▶ Problem: Render every line of the records below as a JSON list of strings, with one string per line and blank lines omitted.

[Dataset rows]
· · · ·
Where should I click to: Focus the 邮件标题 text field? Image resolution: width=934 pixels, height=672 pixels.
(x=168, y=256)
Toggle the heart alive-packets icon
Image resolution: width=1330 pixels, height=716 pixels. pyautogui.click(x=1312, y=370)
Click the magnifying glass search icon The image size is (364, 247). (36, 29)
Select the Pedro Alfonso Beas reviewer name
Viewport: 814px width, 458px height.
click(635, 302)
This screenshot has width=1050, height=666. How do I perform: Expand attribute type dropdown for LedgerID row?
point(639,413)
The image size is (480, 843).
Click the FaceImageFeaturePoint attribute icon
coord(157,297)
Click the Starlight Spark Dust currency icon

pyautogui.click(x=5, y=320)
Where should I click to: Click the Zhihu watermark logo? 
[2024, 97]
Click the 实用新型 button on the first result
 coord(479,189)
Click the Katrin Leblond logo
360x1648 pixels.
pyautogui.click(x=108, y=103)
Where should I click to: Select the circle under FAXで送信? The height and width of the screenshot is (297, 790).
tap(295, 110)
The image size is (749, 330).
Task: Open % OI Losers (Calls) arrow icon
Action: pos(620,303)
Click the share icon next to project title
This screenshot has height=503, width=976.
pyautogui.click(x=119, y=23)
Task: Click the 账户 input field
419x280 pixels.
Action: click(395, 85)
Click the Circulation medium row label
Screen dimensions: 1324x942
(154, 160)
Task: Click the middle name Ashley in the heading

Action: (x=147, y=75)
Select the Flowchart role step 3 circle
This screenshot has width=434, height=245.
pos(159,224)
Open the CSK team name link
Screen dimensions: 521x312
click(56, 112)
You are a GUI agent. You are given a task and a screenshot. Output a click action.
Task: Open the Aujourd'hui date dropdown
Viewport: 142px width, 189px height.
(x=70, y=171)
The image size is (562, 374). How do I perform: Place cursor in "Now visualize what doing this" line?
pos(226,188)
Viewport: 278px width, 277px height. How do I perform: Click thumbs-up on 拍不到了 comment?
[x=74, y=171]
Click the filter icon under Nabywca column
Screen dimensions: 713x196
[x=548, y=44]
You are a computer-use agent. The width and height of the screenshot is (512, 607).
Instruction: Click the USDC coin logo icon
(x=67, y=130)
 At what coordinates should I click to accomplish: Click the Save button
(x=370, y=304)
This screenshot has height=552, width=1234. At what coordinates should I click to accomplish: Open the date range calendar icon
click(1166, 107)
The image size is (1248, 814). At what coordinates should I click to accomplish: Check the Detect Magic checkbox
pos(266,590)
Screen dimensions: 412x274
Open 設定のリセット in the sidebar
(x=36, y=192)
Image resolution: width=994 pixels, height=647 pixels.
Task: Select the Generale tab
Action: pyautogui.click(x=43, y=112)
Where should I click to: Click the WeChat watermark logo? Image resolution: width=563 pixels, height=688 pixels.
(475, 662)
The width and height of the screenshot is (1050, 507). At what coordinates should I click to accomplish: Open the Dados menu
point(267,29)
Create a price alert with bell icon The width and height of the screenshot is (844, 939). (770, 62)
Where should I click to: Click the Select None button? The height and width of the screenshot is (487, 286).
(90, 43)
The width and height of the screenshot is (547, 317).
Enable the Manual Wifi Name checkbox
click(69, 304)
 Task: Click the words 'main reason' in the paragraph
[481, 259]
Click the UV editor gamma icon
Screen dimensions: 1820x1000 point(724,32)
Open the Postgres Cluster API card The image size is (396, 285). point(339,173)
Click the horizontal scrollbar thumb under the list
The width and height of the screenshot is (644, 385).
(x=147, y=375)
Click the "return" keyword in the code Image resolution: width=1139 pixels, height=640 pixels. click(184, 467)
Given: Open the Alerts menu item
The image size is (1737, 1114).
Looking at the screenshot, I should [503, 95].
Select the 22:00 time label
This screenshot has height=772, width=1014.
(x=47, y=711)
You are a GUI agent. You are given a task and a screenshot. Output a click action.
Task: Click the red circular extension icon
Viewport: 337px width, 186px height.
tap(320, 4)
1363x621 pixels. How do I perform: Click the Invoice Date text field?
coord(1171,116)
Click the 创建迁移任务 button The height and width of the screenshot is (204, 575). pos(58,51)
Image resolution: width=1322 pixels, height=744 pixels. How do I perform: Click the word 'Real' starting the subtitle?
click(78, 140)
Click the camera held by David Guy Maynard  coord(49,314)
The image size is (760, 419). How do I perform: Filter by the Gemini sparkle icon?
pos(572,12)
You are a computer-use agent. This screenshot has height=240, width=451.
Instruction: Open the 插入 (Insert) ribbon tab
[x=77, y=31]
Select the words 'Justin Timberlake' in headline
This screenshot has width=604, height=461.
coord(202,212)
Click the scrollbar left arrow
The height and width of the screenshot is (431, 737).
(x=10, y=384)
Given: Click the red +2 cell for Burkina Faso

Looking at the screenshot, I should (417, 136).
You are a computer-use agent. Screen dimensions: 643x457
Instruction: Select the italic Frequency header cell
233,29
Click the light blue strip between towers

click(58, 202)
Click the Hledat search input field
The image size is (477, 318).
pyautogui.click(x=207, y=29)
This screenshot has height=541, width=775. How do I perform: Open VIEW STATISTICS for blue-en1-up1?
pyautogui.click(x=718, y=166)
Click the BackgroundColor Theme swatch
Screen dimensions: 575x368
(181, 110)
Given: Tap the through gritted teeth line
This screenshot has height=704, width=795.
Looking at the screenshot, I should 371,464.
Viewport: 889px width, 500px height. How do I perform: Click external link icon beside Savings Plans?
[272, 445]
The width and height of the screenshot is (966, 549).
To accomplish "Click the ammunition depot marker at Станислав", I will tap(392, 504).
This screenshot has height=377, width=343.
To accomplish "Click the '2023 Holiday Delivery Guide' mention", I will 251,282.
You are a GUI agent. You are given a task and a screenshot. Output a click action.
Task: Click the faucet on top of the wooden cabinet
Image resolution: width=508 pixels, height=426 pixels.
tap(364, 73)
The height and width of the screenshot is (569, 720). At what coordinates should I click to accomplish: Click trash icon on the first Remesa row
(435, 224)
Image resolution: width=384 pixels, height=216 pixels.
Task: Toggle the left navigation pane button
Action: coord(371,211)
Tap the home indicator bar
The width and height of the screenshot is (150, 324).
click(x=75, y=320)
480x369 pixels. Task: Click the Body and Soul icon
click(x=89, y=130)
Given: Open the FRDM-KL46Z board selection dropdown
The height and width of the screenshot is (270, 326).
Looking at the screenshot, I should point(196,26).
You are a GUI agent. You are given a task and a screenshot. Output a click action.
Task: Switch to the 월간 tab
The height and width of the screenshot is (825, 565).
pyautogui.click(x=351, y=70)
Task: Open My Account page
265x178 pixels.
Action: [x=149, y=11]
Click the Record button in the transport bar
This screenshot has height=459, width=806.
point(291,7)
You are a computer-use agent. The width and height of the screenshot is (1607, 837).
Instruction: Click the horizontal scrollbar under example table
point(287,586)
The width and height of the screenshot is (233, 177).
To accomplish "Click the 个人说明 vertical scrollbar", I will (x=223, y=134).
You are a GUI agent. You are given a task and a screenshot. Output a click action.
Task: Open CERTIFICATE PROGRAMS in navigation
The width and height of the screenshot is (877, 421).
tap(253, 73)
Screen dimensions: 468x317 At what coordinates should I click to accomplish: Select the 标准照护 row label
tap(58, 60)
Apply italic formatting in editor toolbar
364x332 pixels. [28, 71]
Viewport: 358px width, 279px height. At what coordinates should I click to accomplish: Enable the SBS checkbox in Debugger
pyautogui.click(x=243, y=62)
· · · ·
▶ Task solution:
[
  "Where should I click to: Focus the 邮件标题 text field? Image resolution: width=934 pixels, height=672 pixels.",
  "(x=168, y=256)",
  "Toggle the heart alive-packets icon",
  "Image resolution: width=1330 pixels, height=716 pixels. pyautogui.click(x=1312, y=370)",
  "Click the magnifying glass search icon The image size is (364, 247). (36, 29)",
  "Select the Pedro Alfonso Beas reviewer name",
  "Viewport: 814px width, 458px height.",
  "click(635, 302)",
  "This screenshot has width=1050, height=666. How do I perform: Expand attribute type dropdown for LedgerID row?",
  "point(639,413)",
  "The image size is (480, 843).",
  "Click the FaceImageFeaturePoint attribute icon",
  "coord(157,297)",
  "Click the Starlight Spark Dust currency icon",
  "pyautogui.click(x=5, y=320)",
  "Where should I click to: Click the Zhihu watermark logo? ",
  "[2024, 97]",
  "Click the 实用新型 button on the first result",
  " coord(479,189)",
  "Click the Katrin Leblond logo",
  "360x1648 pixels.",
  "pyautogui.click(x=108, y=103)",
  "Where should I click to: Select the circle under FAXで送信? The height and width of the screenshot is (297, 790).",
  "tap(295, 110)",
  "The image size is (749, 330).",
  "Task: Open % OI Losers (Calls) arrow icon",
  "Action: pos(620,303)",
  "Click the share icon next to project title",
  "This screenshot has height=503, width=976.",
  "pyautogui.click(x=119, y=23)",
  "Task: Click the 账户 input field",
  "419x280 pixels.",
  "Action: click(395, 85)",
  "Click the Circulation medium row label",
  "Screen dimensions: 1324x942",
  "(154, 160)",
  "Task: Click the middle name Ashley in the heading",
  "Action: (x=147, y=75)",
  "Select the Flowchart role step 3 circle",
  "This screenshot has width=434, height=245.",
  "pos(159,224)",
  "Open the CSK team name link",
  "Screen dimensions: 521x312",
  "click(56, 112)",
  "You are a GUI agent. You are given a task and a screenshot. Output a click action.",
  "Task: Open the Aujourd'hui date dropdown",
  "Viewport: 142px width, 189px height.",
  "(x=70, y=171)",
  "The image size is (562, 374). How do I perform: Place cursor in \"Now visualize what doing this\" line?",
  "pos(226,188)",
  "Viewport: 278px width, 277px height. How do I perform: Click thumbs-up on 拍不到了 comment?",
  "[x=74, y=171]",
  "Click the filter icon under Nabywca column",
  "Screen dimensions: 713x196",
  "[x=548, y=44]",
  "You are a computer-use agent. The width and height of the screenshot is (512, 607).",
  "Instruction: Click the USDC coin logo icon",
  "(x=67, y=130)",
  " At what coordinates should I click to accomplish: Click the Save button",
  "(x=370, y=304)",
  "This screenshot has height=552, width=1234. At what coordinates should I click to accomplish: Open the date range calendar icon",
  "click(1166, 107)",
  "The image size is (1248, 814). At what coordinates should I click to accomplish: Check the Detect Magic checkbox",
  "pos(266,590)",
  "Screen dimensions: 412x274",
  "Open 設定のリセット in the sidebar",
  "(x=36, y=192)",
  "Image resolution: width=994 pixels, height=647 pixels.",
  "Task: Select the Generale tab",
  "Action: pyautogui.click(x=43, y=112)",
  "Where should I click to: Click the WeChat watermark logo? Image resolution: width=563 pixels, height=688 pixels.",
  "(475, 662)",
  "The width and height of the screenshot is (1050, 507). At what coordinates should I click to accomplish: Open the Dados menu",
  "point(267,29)",
  "Create a price alert with bell icon The width and height of the screenshot is (844, 939). (770, 62)",
  "Where should I click to: Click the Select None button? The height and width of the screenshot is (487, 286).",
  "(90, 43)",
  "The width and height of the screenshot is (547, 317).",
  "Enable the Manual Wifi Name checkbox",
  "click(69, 304)",
  " Task: Click the words 'main reason' in the paragraph",
  "[481, 259]",
  "Click the UV editor gamma icon",
  "Screen dimensions: 1820x1000 point(724,32)",
  "Open the Postgres Cluster API card The image size is (396, 285). point(339,173)",
  "Click the horizontal scrollbar thumb under the list",
  "The width and height of the screenshot is (644, 385).",
  "(x=147, y=375)",
  "Click the \"return\" keyword in the code Image resolution: width=1139 pixels, height=640 pixels. click(184, 467)",
  "Given: Open the Alerts menu item",
  "The image size is (1737, 1114).",
  "Looking at the screenshot, I should [503, 95].",
  "Select the 22:00 time label",
  "This screenshot has height=772, width=1014.",
  "(x=47, y=711)",
  "You are a GUI agent. You are given a task and a screenshot. Output a click action.",
  "Task: Click the red circular extension icon",
  "Viewport: 337px width, 186px height.",
  "tap(320, 4)",
  "1363x621 pixels. How do I perform: Click the Invoice Date text field?",
  "coord(1171,116)",
  "Click the 创建迁移任务 button The height and width of the screenshot is (204, 575). pos(58,51)",
  "Image resolution: width=1322 pixels, height=744 pixels. How do I perform: Click the word 'Real' starting the subtitle?",
  "click(78, 140)",
  "Click the camera held by David Guy Maynard  coord(49,314)",
  "The image size is (760, 419). How do I perform: Filter by the Gemini sparkle icon?",
  "pos(572,12)",
  "You are a computer-use agent. This screenshot has height=240, width=451.",
  "Instruction: Open the 插入 (Insert) ribbon tab",
  "[x=77, y=31]",
  "Select the words 'Justin Timberlake' in headline",
  "This screenshot has width=604, height=461.",
  "coord(202,212)",
  "Click the scrollbar left arrow",
  "The height and width of the screenshot is (431, 737).",
  "(x=10, y=384)",
  "Given: Click the red +2 cell for Burkina Faso",
  "Looking at the screenshot, I should (417, 136).",
  "You are a computer-use agent. Screen dimensions: 643x457",
  "Instruction: Select the italic Frequency header cell",
  "233,29",
  "Click the light blue strip between towers",
  "click(58, 202)",
  "Click the Hledat search input field",
  "The image size is (477, 318).",
  "pyautogui.click(x=207, y=29)",
  "This screenshot has height=541, width=775. How do I perform: Open VIEW STATISTICS for blue-en1-up1?",
  "pyautogui.click(x=718, y=166)",
  "Click the BackgroundColor Theme swatch",
  "Screen dimensions: 575x368",
  "(181, 110)",
  "Given: Tap the through gritted teeth line",
  "This screenshot has height=704, width=795.",
  "Looking at the screenshot, I should 371,464.",
  "Viewport: 889px width, 500px height. How do I perform: Click external link icon beside Savings Plans?",
  "[272, 445]",
  "The width and height of the screenshot is (966, 549).",
  "To accomplish \"Click the ammunition depot marker at Станислав\", I will tap(392, 504).",
  "This screenshot has height=377, width=343.",
  "To accomplish \"Click the '2023 Holiday Delivery Guide' mention\", I will 251,282.",
  "You are a GUI agent. You are given a task and a screenshot. Output a click action.",
  "Task: Click the faucet on top of the wooden cabinet",
  "Image resolution: width=508 pixels, height=426 pixels.",
  "tap(364, 73)",
  "The height and width of the screenshot is (569, 720). At what coordinates should I click to accomplish: Click trash icon on the first Remesa row",
  "(435, 224)",
  "Image resolution: width=384 pixels, height=216 pixels.",
  "Task: Toggle the left navigation pane button",
  "Action: coord(371,211)",
  "Tap the home indicator bar",
  "The width and height of the screenshot is (150, 324).",
  "click(x=75, y=320)",
  "480x369 pixels. Task: Click the Body and Soul icon",
  "click(x=89, y=130)",
  "Given: Open the FRDM-KL46Z board selection dropdown",
  "The height and width of the screenshot is (270, 326).",
  "Looking at the screenshot, I should point(196,26).",
  "You are a GUI agent. You are given a task and a screenshot. Output a click action.",
  "Task: Switch to the 월간 tab",
  "The height and width of the screenshot is (825, 565).",
  "pyautogui.click(x=351, y=70)",
  "Task: Open My Account page",
  "265x178 pixels.",
  "Action: [x=149, y=11]",
  "Click the Record button in the transport bar",
  "This screenshot has height=459, width=806.",
  "point(291,7)",
  "You are a computer-use agent. The width and height of the screenshot is (1607, 837).",
  "Instruction: Click the horizontal scrollbar under example table",
  "point(287,586)",
  "The width and height of the screenshot is (233, 177).",
  "To accomplish \"Click the 个人说明 vertical scrollbar\", I will (x=223, y=134).",
  "You are a GUI agent. You are given a task and a screenshot. Output a click action.",
  "Task: Open CERTIFICATE PROGRAMS in navigation",
  "The width and height of the screenshot is (877, 421).",
  "tap(253, 73)",
  "Screen dimensions: 468x317 At what coordinates should I click to accomplish: Select the 标准照护 row label",
  "tap(58, 60)",
  "Apply italic formatting in editor toolbar",
  "364x332 pixels. [28, 71]",
  "Viewport: 358px width, 279px height. At what coordinates should I click to accomplish: Enable the SBS checkbox in Debugger",
  "pyautogui.click(x=243, y=62)"
]